Allah rahmet eylesin, mekanı cennet olsun.

Karaboğa” ailesine de başsağlığı diliyorum.

İlçemizin de başı sağ olsun.

Kara haber tez duyulur.

Anında haber düştü her yere.

Yorum üstüne yorum, başsağlığı üstüne başsağlığı…

Karakoçan’ın bu yönünü seviyorum, sahip çıkıyor giden her bir canına.

Bir şekilde onu güzelce uğurluyor.

Geride kalanların bir nebzede olsa acısını paylaşıp dindiriyor.

Yaşarken kıymetini bilsek bir de.

İşte o zaman göğsümüzü gere gere konuşuruz ilçemizi.

Ele verdiğimiz değeri kendi öz evladımıza versek inanın hiçbir zaman başımız öne eğilmez, her yerde Karakoçanlı olmanın haklı ve bir o kadar da gururlu halini yaşarız son nefesimize kadar.

Namıyla müsemma “Balıkçı Eye” hakkın rahmetine kavuştu.

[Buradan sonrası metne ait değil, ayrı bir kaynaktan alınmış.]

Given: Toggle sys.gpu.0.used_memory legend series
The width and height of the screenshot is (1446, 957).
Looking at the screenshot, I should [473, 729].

Kaç kişiye nasip olur bu nam bir ilçede?

Gidenler hep iyiler nedense.

Kimseyi kırıp incitmeyenler…

Kendi çizgisinde kimseye zarar vermeden yaşayıp gidenler…

Sepetli motosikletiyle gelirdi barajdan.

Millet önceden verirdi siparişini: sazan, gümüş, alabalık vb.

Balığın dilinden anlardı.

Nerede hangi balık, hangi vakite yakalanır adı gibi bilirdi.

Ayağı ıslanmayan balık tutamaz, onun da özellikle kış günü ıslak ayakla balık getirip sattığını hepimiz bilirdik. Ekmeğini sudan çıkarırdı. Öyle kolay bir iş değildir balıkçılık. Soğuktan ayakları yanmayan bilemez.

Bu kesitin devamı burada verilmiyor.